Survey Data

Reg No

12400301


Rating

Regional


Categories of Special Interest

Architectural, Artistic, Historical, Social


Original Use

Church/chapel


In Use As

Church/chapel


Date

1840 - 1850


Coordinates

229306, 171508


Date Recorded

19/10/2004


Date Updated

--/--/--


Description

Detached five-bay double-height Catholic church, built 1845, on a cruciform plan comprising three-bay double-height nave opening into single-bay (single-bay deep) double-height transepts centred on single-bay double-height shallow chancel to crossing (north). Renovated, ----, with sanctuary reordered.
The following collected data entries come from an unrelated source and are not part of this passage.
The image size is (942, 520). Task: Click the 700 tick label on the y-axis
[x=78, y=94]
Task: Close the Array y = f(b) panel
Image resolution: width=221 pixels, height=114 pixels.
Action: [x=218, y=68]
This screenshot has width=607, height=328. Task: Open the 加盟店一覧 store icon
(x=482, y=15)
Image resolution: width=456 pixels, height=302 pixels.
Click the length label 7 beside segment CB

Pitched slate roof with clay ridge tiles, lichen-spotted cut-limestone coping to gables, and cast-iron rainwater goods on rendered eaves retaining cast-iron downpipes. Rendered, ruled and lined walls on rendered plinth; rendered, ruled and lined surface finish to entrance (west) front with cut-limestone diagonal obelisk pinnacle-topped stepped buttresses framing Cross finial-topped cut-limestone bellcote. Pointed-arch window openings with drag edged dragged cut-limestone sills, and concealed dressings framing storm glazing over fixed-pane fittings having leaded stained glass panels. Pointed-arch window openings (transepts) with drag edged dragged cut-limestone sills, and concealed dressings with hood mouldings framing storm glazing over fixed-pane fittings having leaded stained glass margins centred on leaded stained glass roundels. Pointed-arch window openings (north) with drag edged dragged cut-limestone sills, and concealed dressings framing storm glazing over fixed-pane fittings having leaded stained glass panels. Pointed-arch window opening to entrance (south) front with drag edged dragged cut-limestone sill, and concealed dressings with hood moulding on label stops framing storm glazing over fixed-pane fitting having leaded stained glass panel. Tudor-headed door openings (transepts) with concealed dressings framing timber boarded double doors. Full-height interior with vinyl central aisle between timber pews, paired Gothic-style timber stations between stained glass memorial windows (----), quatrefoil-detailed timber panelled galleries to transepts on timber pillars, carpeted stepped dais to sanctuary to crossing (north) reordered, ----, with Gothic-style memorial high altar (----), and moulded plasterwork cornice to vaulted ceiling centred on moulded plasterwork roundels. Set in landscaped grounds with cast-iron panelled piers to perimeter having gabled capping supporting wrought iron double gates.

Appraisal

A church representing an important component of the mid nineteenth-century ecclesiastical heritage of County Kilkenny with the architectural value of the composition, one recalling the earlier Catholic Church of Saint Kieran and Saint Michael (1831) in Johnstown (see 12302002) and Catholic Church of the Assumption (1832) in Urlingford (see 12304011), confirmed by such attributes as the cruciform plan form, aligned along a liturgically-incorrect axis; the slender "pointed" profile of the openings underpinning a stolid Georgian Gothic theme; and the bellcote embellishing the roofline as a picturesque eye-catcher in the landscape. Having been well maintained, the elementary form and massing survive intact together with substantial quantities of the original fabric, both to the exterior and to the interior reordered (----) in accordance with the liturgical reforms sanctioned by the Second Ecumenical Council of the Vatican (1962-5) where contemporary joinery; stained glass; and a "flèche"-topped high altar, all highlight the artistic potential of a church making a pleasing visual statement in a rural village street scene.